## [What to do]
In the listing that follows, the range to quote begins at the line that has "Jump to the third carousel dot" and ends after the line that has "Open shortcut settings"; quote it verbatim and add nothing.

## [Data listing]
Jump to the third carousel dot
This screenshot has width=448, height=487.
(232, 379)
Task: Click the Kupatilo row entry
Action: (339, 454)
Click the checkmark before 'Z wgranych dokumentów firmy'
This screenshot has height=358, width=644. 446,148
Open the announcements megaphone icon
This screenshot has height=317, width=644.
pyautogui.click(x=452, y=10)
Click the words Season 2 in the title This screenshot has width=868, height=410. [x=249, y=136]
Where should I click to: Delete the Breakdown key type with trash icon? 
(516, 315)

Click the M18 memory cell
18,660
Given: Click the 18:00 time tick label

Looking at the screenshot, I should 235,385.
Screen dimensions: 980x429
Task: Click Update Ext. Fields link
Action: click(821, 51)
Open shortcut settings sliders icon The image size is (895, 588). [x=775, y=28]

--

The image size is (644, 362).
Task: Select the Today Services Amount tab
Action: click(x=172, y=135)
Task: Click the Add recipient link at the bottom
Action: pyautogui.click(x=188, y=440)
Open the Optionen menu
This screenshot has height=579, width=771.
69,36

## [The answer]
Jump to the third carousel dot
This screenshot has width=448, height=487.
(232, 379)
Task: Click the Kupatilo row entry
Action: (339, 454)
Click the checkmark before 'Z wgranych dokumentów firmy'
This screenshot has height=358, width=644. 446,148
Open the announcements megaphone icon
This screenshot has height=317, width=644.
pyautogui.click(x=452, y=10)
Click the words Season 2 in the title This screenshot has width=868, height=410. [x=249, y=136]
Where should I click to: Delete the Breakdown key type with trash icon? 
(516, 315)

Click the M18 memory cell
18,660
Given: Click the 18:00 time tick label

Looking at the screenshot, I should 235,385.
Screen dimensions: 980x429
Task: Click Update Ext. Fields link
Action: click(821, 51)
Open shortcut settings sliders icon The image size is (895, 588). [x=775, y=28]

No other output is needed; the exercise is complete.